Letters for June 9 

Readers sound off on Transbay buses, Berkeley warm pools, and teacher tenure.

Page 3 of 3

The pools themselves are averaging $5.5 million per pool in construction. That's twice as much as the Orinda Park Pool paid for their large pool renovations. Financing was only $1.9 million!The $5.5 million (times four) will be in a thirty-year bond — and at today's municipal bond rates (BAD!!!!) we can be talking $1 million a year. Talk about blowing up the credit card ...

The voters in Berkeley have Stockholm Syndrome and lap up any liability or tax the government throws at them. There seems to be an attitude that if things aren't overpriced and bloated that it's just not good enough. THEY want a bad deal and they WANT to pay more taxes. It's just an odd, lazy mentality that plagues the city. I would remind them that 30 years of $1 million a year interest payments could rebuild Iceland or many other projects.

Justin Lee, Berkeley

Support Measure C

I was disappointed with your article on May 26 covering the Berkeley Measure C (the Berkeley Public Pools bond measure) controversy.  The article gave too much coverage to the Measure C opposition at the expense of some relevant facts — in particular, that Measure C has been endorsed by Mayor Bates and all Berkeley City Council members, as well as all members of the Berkeley School Board. As a forty-year resident, Berkeley homeowner and longtime user of the Warm Pool, I think that an average tax of $70/year for a 1,900-square-foot home is a fair investment in a future of health and fitness for Berkeley residents of all ages. It's time for Berkeleyans to step up and show the same vision and foresight they apply to politics and vote to pass Measure C.

Fredric Gey, Berkeley


Thankful for the Gang Injunction

We've lived in North Oakland for eight years. The area of Oakland we live in is bordered by two other cities, Berkeley on the North and Emeryville to the West.

According to the SF Chronicle, this part of North Oakland, 94608, is the hottest-selling zip code above asking price, second only to the Chicago Loop. According to OPD, we live in Area 1 Beat 10X.

Residents here are angry and sick of dodging bullets on our streets, having bullets pierce our homes, and having seventeen-year-old girls lose their promising lives here on our streets. More mundane but just as serious is that we all hear nearby gunshots day and night, see child and teenage prostitutes on our section of San Pablo Ave., dice-games on our corners, open-air drug dealing, and other forms of urban blight associated with these activities.

I became involved in crime prevention and community improvement when I noticed that there were some 3,000 homes and more than 6,000 great folks in our beat, and only a small handful of people who were preventing us from the peaceful enjoyment of our neighborhood.Many of us are thrilled that our part of North Oakland was chosen as the pilot site for the Gang Injunction.
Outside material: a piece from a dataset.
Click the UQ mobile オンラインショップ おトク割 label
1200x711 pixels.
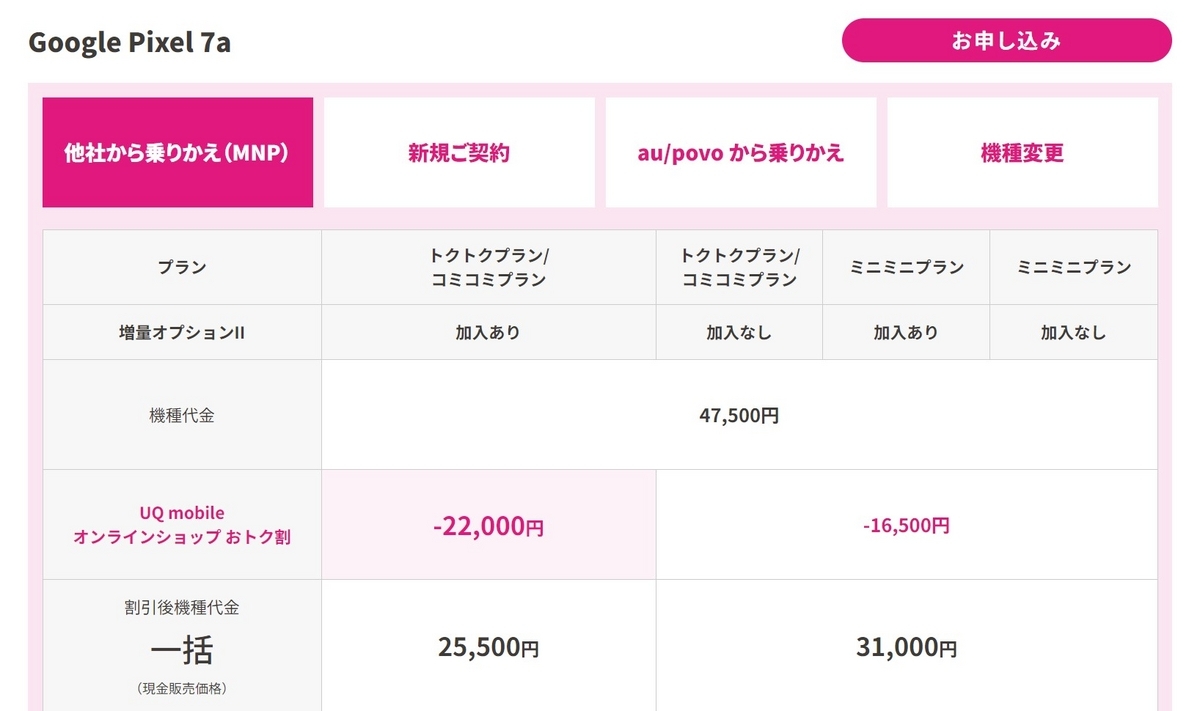pos(182,525)
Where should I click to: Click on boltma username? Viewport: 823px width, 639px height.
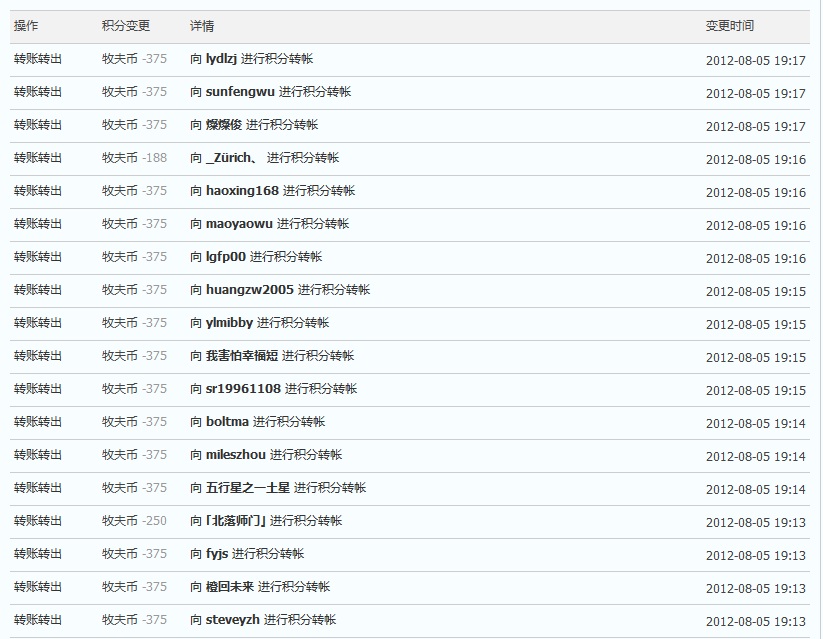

We know that it is no magic pill or panacea that will rid us of crime once and for all, but it is an innovative tool for the city to curb the rampant crime here.

We love our homes and neighborhoods but we don't love the crime, we think this injunction directed at a few bad-guys will help stop the cycle of violence that dismays most Oakland residents.

Larry Benson, Oakland

Democracy Now

Schwarzenegger's latest cuts to all Californians prove that we need democracy in our state government now more than ever.Because a minority of the legislature can hold the budget process hostage, we'll have another costly, late, and reckless budget that doesn't represent the people. It's no coincidence that the only state with minority rule on both budget and revenue also suffers from the worst deficit and the most painful cuts. We need 50 percent votes on both budget and revenue now.

The governor has shown that he's scared of the student movement to save public education, but he can't appease us by while harming our families and communities instead. A real commitment to education and to California means an investment in children and the working class. That kind of crucial support can never be delivered while California's revenue stream is in the hands of a minority of legislators.

As university students, we care about the well-being of all Californians, not just our own fees. I want my younger siblings and little cousins to have the opportunities I have, but will they be able to reach higher education at all in a state that denies necessary medical care and childcare? We need sustainable solutions for California that don't just alternate between cutting social programs and education. Funding for both is required to produce a well-educated work force, and the only way to get funding is through a democratic budget and revenue process.

Eli Wirtschafter, Berkeley


The May 26 version of Town Business, "Oakland's One-Stop Service," mistakenly stated that Oakland's Business Assistance Center was the brainchild of Gregory Hunter, deputy director of the city's Community and Economic Development Agency. Hunter was the driving force behind the development of the center, but it originated from Mayor Ron Dellums' Small Business Task Force and was carried forward by City Council President Jane Brunner.